Listed entries>
★ ★ ★ ★ ★

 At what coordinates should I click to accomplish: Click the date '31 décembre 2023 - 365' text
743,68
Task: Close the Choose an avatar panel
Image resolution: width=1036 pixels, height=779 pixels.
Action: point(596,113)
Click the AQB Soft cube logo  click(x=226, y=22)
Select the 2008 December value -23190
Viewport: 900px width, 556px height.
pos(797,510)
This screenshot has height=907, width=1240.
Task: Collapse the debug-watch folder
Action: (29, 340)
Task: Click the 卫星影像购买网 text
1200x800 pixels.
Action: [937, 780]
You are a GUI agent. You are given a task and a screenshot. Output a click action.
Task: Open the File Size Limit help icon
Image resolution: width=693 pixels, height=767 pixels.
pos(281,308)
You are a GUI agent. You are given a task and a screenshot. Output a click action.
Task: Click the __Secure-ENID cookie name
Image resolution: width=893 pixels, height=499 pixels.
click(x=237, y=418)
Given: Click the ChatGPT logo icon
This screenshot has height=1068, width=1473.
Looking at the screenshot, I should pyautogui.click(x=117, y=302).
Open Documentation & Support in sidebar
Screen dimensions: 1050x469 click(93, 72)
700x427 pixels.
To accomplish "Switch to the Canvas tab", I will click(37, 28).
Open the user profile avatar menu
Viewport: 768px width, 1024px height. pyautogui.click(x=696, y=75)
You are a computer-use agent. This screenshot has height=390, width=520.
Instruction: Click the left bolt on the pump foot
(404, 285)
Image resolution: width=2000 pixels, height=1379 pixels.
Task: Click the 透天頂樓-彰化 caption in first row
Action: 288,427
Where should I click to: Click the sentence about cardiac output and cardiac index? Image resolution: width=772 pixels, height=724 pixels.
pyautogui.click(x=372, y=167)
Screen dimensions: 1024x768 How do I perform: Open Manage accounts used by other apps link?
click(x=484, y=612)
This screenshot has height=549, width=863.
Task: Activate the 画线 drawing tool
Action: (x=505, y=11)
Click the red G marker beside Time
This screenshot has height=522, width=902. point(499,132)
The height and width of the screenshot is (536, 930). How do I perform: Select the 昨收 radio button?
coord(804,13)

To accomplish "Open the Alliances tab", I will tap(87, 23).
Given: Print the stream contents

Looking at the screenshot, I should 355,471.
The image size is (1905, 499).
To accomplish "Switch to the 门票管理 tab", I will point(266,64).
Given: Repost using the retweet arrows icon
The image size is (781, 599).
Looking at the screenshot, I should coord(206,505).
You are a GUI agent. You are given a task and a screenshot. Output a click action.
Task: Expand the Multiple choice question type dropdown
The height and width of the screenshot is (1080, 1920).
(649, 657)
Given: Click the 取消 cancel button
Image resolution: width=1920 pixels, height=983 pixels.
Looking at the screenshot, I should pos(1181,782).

★ ★ ★ ★ ★

Task item>
Your task is to show every line of the listing above containing "Switch".

Solution below>
To accomplish "Switch to the Canvas tab", I will click(37, 28).
To accomplish "Switch to the 门票管理 tab", I will point(266,64).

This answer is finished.